***** Records for the task *****

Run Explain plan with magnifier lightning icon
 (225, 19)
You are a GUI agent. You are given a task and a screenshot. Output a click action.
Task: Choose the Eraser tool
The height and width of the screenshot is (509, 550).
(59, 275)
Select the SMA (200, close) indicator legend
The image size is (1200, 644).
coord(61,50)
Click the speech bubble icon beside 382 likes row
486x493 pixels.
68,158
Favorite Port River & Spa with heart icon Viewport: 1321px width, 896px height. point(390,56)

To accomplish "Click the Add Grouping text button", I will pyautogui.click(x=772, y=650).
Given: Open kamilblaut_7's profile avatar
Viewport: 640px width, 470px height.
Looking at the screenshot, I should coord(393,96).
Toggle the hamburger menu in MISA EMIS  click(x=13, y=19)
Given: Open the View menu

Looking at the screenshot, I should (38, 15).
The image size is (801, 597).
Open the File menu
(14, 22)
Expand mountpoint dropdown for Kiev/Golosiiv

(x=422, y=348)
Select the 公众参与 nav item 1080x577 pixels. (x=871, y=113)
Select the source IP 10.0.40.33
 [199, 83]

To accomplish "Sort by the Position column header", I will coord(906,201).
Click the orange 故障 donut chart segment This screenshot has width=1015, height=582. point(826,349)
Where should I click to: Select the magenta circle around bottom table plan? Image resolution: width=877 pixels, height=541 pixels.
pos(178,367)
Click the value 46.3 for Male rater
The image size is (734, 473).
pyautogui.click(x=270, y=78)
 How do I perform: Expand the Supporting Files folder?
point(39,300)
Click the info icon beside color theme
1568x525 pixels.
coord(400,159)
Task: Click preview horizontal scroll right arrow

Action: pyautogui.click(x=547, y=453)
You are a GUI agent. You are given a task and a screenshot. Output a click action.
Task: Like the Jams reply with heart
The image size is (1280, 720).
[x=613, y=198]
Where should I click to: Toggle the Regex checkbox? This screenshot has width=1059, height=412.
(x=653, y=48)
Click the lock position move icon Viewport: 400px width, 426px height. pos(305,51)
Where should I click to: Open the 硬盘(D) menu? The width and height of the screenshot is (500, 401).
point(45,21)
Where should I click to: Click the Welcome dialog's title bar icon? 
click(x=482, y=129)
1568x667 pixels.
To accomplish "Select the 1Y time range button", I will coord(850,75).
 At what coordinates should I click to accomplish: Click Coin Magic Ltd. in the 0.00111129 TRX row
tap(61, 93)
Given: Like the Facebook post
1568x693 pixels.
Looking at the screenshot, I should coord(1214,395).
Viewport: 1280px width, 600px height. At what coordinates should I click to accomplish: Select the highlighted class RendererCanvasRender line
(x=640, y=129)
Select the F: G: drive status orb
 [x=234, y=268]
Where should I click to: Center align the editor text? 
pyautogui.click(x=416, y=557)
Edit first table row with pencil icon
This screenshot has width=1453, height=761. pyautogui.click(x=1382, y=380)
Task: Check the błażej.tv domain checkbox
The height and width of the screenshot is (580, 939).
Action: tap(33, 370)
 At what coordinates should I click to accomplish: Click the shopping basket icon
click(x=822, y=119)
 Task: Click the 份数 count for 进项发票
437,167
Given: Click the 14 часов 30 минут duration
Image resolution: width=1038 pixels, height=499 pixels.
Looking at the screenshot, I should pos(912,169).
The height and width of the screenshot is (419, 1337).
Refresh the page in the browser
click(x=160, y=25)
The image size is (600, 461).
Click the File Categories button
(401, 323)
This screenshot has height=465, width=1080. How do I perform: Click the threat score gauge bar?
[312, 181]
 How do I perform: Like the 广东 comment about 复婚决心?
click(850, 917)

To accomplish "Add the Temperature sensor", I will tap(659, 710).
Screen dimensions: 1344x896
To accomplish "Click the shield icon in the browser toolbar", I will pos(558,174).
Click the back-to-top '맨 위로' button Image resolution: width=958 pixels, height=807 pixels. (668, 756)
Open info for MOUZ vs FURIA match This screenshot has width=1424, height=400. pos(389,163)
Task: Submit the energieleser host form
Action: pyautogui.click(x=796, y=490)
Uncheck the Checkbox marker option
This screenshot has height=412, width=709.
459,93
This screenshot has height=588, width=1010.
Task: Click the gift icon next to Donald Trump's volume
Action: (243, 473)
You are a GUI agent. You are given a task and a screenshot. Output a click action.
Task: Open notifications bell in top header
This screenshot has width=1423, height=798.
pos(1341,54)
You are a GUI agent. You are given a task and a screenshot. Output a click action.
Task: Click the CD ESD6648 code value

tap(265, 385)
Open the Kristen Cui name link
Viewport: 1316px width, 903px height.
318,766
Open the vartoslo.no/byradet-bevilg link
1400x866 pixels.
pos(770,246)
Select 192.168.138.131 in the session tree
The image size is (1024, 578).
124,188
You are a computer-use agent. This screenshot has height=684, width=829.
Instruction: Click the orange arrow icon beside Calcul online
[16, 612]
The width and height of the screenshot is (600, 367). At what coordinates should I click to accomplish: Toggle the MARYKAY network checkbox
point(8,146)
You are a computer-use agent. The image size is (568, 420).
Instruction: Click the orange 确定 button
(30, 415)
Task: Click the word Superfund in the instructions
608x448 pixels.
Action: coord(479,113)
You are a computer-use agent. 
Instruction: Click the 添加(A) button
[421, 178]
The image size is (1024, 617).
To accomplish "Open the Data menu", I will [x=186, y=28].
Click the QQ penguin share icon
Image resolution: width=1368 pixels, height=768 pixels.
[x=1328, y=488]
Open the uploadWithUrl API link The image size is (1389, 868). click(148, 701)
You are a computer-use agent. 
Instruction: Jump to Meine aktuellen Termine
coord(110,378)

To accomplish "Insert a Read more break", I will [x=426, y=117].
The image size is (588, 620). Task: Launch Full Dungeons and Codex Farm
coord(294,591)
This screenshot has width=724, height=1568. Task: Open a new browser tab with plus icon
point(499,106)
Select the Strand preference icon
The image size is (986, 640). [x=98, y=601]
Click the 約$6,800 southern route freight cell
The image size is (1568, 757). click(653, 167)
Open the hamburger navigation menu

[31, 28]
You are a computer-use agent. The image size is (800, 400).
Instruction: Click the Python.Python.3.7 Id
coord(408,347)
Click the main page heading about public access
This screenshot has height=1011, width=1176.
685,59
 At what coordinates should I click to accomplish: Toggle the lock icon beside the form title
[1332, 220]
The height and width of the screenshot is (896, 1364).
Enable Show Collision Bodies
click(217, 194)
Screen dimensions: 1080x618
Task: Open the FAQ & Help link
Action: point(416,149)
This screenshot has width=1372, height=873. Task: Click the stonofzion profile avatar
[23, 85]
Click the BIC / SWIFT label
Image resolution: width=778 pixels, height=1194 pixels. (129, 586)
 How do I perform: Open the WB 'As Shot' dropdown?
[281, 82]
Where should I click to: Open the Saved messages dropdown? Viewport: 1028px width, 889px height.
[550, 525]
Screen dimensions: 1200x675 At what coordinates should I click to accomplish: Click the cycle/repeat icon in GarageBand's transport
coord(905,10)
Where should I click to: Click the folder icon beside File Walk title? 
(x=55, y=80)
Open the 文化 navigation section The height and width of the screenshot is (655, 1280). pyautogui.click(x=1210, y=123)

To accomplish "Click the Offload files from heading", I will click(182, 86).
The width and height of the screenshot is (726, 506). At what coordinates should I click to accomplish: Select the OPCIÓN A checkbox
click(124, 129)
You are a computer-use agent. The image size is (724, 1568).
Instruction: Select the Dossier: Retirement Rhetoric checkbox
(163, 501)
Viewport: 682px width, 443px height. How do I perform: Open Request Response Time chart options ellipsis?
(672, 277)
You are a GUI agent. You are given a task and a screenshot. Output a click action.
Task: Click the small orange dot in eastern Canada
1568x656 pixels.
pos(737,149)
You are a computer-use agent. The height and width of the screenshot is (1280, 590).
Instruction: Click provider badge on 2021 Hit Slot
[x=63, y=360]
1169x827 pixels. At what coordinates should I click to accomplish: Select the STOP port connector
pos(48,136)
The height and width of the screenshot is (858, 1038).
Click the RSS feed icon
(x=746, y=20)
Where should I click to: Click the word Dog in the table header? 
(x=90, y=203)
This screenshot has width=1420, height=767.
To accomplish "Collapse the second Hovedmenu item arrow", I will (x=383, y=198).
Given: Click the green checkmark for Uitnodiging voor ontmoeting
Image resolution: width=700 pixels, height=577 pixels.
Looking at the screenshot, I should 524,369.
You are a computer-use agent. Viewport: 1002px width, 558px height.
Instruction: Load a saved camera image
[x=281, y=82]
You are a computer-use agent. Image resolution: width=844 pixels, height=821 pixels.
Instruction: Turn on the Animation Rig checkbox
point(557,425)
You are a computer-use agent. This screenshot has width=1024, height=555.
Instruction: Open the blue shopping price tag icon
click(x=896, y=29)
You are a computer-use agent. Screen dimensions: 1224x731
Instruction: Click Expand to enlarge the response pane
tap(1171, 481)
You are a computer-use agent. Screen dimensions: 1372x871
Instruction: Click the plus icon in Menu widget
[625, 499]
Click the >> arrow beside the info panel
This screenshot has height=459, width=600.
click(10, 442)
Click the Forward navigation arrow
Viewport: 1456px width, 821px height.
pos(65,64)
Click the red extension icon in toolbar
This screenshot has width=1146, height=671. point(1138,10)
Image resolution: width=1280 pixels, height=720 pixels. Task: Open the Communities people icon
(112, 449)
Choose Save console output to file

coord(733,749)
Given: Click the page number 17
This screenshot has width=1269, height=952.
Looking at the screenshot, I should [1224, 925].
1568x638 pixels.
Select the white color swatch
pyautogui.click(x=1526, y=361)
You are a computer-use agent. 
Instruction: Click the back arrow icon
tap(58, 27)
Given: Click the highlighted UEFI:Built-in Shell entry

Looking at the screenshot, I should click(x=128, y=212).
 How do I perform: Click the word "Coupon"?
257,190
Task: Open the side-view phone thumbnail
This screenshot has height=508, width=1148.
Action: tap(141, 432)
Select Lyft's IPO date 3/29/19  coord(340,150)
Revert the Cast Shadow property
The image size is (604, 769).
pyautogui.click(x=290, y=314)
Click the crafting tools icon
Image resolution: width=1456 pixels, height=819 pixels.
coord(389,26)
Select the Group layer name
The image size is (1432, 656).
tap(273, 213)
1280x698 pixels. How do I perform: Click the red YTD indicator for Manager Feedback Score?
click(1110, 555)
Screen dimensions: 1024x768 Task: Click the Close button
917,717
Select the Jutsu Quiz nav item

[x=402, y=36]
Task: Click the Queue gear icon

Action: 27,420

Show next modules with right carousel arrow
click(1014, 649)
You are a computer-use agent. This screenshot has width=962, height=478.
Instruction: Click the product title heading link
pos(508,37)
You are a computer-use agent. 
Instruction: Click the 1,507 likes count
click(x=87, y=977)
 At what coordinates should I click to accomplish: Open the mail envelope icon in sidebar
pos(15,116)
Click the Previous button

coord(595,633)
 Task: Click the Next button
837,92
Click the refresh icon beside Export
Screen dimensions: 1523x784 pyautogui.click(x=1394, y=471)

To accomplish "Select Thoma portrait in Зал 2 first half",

*****

The answer must consist of every line from the entries above that contains "heart".

Favorite Port River & Spa with heart icon Viewport: 1321px width, 896px height. point(390,56)
Task: Like the Jams reply with heart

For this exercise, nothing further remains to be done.